** Goal **
Can you rewrite the lines below, replacing "magnifier" with "magnifying glass" and leaving everything else unchanged? Omit the pictures from your answer.

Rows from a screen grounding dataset
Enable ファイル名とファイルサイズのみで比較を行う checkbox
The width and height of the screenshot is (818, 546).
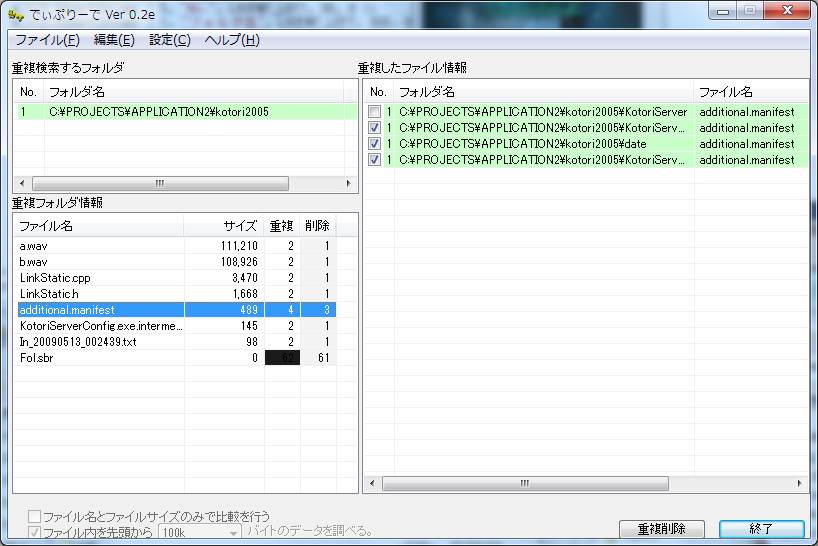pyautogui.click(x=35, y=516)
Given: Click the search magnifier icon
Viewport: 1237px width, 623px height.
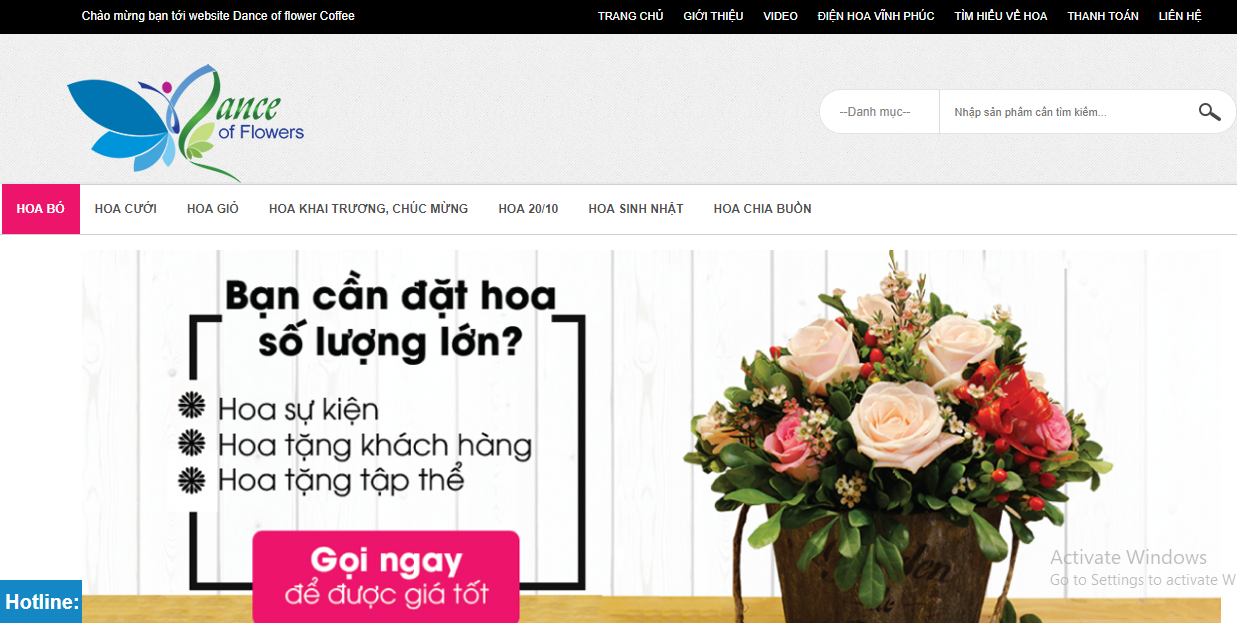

** Response to this exercise **
Enable ファイル名とファイルサイズのみで比較を行う checkbox
The width and height of the screenshot is (818, 546).
pyautogui.click(x=35, y=516)
Given: Click the search magnifying glass icon
Viewport: 1237px width, 623px height.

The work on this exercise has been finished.